Napoli, last call Scudetto: Con la Juve serve un’impresa

Ultima chiamata Scudetto. L’Inter va in fuga, il Napoli ha l’obbligo di provare a rispondere. La domenica che rischia di essere determinante nella corsa al tricolore ha due scontri diretti fondamentali nella corsa al primato. Prima Juventus-Napoli, poi Roma-Milan. Alle ore 18:00, all’Allianz Stadium, la squadra partenopea fa i conti con l’emergenza infortuni e cerca un miracolo. Perché la sfida con la Juventus ha un valore speciale non solo nella rincorsa all’Inter, attualmente con nove punti di vantaggio, e soprattutto nella corsa al piazzamento Champions. Conte deve fare i conti con una lista indisponibili da brividi: fuori Rrahmani, Anguissa, Gilmour, De Bruyne, Neres e Politano. Ceduti Lang e Lucca. Conte si aggrappa a Giovane, primo arrivo del mercato invernale. Il club azzurro ripartirà dal 3-4-2-1, con Milinkovic-Savic protetto da Beukema, Buongiorno e Juan Jesus. In mezzo al campo McTominay e Lobotka, sulle fasce Di Lorenzo e Gutierrez. Sulla trequarti Elmas e Vergara alle spalle di Hojlund. In panchina Lukaku, speranzoso di mettere minuti nelle gambe.A sottolineare l’importanza di Juventus-Napoli ci ha pensato direttamente Scott McTominay: “È una sfida storica per la rivalità che c’è. I tifosi ce lo ricordano spesso, siamo a conoscenza del fatto che sarà durissima come lo è sempre. La loro squadra è molto forte, anche a livello offensivo”, ha detto lo scozzese ai microfoni di Sky Sport presentando il match. “Dovremo dare tutto quello che abbiamo con concentrazione e massima applicazione, cercando di tornare a vincere con continuità. Contro la Juventus ho giocato la mia prima gara da titolare qui a Napoli, è stato emozionante. Ho dei bei ricordi, nonostante la sfortuna di non aver vinto quella gara“, ha poi aggiunto. Sul momento di stagione ha poi commentato: “Abbiamo tanta gente leader nel club, capace di aiutarci e di spingerci a migliorare. Critiche dopo la gara contro il Copenhagen? Io ho solo detto che era inaccettabile non aver vinto quella partita con un uomo in più, ma capita. Fino a ora abbiamo già vinto un trofeo e, nonostante tanti infortuni, siamo ancora lì“. Proprio sugli infortuni ha detto: “È un periodo sfortunato, ma è il calcio e fanno parte del gioco. Chi è entrato ha fatto molto bene e dobbiamo trovare continuità come gruppo“.

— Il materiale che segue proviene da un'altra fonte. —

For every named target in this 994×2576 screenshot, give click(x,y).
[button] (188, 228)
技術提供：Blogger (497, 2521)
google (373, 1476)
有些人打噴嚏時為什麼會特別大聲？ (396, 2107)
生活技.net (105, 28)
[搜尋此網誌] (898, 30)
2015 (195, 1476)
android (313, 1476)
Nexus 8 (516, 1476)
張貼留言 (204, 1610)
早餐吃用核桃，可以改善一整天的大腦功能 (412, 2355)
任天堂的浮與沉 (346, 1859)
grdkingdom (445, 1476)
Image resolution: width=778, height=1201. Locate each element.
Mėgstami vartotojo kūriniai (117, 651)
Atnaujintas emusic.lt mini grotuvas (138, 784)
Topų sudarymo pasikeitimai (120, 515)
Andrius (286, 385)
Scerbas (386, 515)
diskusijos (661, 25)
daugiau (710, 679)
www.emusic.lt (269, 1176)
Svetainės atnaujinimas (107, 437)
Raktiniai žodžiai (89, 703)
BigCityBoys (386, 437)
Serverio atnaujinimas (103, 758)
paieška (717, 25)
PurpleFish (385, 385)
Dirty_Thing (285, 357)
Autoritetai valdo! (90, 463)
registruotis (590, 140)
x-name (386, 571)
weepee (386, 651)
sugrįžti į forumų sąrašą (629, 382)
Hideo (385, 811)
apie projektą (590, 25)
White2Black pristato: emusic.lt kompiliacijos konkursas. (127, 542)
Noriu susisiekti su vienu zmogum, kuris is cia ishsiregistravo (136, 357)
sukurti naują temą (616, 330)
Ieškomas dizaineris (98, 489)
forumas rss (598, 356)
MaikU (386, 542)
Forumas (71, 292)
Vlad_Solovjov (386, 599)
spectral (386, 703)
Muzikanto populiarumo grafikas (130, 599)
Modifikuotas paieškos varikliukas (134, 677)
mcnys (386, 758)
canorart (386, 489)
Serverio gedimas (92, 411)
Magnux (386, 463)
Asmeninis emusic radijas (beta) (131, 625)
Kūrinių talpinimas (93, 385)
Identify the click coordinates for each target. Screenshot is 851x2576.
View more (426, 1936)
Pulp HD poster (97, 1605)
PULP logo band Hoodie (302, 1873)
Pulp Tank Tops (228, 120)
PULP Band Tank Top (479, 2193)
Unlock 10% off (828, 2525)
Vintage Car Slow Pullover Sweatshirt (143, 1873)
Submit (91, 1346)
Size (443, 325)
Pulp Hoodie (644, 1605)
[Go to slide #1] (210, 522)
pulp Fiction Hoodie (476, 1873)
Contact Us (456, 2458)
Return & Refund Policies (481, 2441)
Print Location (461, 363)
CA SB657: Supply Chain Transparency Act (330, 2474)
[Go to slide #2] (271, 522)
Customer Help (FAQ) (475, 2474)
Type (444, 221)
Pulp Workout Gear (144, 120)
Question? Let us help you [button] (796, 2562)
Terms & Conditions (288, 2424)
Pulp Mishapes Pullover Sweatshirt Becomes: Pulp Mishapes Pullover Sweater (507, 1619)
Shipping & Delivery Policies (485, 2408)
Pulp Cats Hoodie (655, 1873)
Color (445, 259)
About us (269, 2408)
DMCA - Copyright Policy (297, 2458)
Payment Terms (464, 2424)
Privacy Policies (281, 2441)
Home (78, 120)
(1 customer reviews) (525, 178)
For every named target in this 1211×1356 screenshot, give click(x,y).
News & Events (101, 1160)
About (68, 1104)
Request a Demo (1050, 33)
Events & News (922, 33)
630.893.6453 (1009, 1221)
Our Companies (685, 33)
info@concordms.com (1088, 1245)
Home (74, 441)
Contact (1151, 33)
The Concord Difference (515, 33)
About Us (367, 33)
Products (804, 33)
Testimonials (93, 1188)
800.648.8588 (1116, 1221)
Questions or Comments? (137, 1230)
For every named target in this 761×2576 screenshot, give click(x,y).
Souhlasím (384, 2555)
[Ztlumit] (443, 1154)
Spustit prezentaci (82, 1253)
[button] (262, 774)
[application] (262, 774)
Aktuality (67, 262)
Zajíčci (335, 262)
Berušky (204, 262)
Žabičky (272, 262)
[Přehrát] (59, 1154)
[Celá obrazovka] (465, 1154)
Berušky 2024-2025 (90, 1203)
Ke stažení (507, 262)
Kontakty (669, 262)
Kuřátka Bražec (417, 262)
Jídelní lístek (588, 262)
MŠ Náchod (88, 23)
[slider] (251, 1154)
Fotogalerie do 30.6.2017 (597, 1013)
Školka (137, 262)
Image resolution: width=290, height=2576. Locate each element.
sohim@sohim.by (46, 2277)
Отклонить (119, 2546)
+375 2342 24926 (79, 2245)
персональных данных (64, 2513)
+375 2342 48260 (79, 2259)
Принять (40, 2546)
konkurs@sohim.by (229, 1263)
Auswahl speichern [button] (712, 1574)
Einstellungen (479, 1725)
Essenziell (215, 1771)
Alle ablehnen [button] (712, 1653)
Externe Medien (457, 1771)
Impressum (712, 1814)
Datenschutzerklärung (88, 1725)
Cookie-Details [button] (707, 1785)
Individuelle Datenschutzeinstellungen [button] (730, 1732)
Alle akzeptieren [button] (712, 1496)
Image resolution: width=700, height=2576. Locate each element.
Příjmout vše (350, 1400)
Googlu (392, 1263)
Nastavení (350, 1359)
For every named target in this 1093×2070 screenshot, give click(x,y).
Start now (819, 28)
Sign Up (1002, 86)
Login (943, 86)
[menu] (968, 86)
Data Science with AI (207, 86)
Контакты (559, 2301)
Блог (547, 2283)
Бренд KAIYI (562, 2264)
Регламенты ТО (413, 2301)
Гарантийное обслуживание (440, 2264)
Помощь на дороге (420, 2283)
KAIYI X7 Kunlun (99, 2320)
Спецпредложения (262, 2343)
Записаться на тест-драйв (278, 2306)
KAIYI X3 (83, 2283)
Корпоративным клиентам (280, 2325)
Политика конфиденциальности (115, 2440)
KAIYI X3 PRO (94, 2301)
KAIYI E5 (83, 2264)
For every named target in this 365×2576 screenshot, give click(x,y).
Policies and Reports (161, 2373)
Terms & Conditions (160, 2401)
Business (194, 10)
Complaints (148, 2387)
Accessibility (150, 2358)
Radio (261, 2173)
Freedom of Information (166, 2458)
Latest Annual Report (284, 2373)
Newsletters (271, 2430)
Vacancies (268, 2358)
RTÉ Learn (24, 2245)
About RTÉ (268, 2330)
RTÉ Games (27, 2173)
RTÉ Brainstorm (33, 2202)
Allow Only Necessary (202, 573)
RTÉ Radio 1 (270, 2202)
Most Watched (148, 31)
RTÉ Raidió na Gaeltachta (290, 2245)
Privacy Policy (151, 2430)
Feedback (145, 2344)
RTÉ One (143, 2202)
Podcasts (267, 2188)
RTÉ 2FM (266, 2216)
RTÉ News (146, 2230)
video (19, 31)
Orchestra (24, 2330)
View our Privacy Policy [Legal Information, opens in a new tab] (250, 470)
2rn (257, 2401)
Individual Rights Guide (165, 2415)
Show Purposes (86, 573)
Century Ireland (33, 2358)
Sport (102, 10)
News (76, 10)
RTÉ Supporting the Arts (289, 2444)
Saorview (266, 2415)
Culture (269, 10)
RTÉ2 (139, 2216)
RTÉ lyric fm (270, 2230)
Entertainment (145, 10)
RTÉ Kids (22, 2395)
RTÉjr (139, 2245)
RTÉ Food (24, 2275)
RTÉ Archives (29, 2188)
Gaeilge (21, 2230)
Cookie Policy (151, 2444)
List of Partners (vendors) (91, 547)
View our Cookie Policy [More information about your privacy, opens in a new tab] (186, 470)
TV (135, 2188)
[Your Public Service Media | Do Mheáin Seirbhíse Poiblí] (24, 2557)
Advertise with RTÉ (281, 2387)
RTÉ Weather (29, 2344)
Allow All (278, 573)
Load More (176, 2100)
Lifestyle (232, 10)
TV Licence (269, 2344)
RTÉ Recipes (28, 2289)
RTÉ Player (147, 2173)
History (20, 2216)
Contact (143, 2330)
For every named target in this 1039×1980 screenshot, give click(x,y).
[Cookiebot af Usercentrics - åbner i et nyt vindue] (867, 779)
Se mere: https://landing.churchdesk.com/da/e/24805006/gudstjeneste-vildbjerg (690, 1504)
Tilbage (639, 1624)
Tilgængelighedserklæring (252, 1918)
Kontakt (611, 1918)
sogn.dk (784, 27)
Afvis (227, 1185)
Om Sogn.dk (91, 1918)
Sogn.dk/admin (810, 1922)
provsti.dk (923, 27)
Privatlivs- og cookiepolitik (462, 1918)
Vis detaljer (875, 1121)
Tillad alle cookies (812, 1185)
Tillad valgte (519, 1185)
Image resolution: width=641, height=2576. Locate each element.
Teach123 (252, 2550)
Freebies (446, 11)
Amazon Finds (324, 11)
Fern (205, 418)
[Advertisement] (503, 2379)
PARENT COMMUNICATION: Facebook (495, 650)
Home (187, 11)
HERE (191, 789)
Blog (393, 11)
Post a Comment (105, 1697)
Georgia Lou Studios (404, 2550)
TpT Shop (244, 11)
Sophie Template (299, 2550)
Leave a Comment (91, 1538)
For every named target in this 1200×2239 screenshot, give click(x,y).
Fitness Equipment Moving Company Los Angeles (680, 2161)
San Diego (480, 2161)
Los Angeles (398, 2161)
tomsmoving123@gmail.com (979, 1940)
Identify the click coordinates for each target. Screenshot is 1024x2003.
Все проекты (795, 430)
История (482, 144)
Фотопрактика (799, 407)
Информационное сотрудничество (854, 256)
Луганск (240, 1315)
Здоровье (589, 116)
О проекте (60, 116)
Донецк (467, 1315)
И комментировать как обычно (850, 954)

Juventus-Napoli, le probabili formazioni:Juventus (4-2-3-1): Di Gregorio; Kalulu, Bremer, Kelly, Cambiaso; Thuram, Locatelli; McKennie, Coincecao, Yildiz; David. Allenatore: Spalletti.Napoli (3-4-2-1): Milinkovic-Savic, Beukema, Buongiorno, Juan Jesus; Di Lorenzo, McTominay, Lobotka, Gutierrez; Vergara, Elmas; Hojlund. Allenatore: Conte.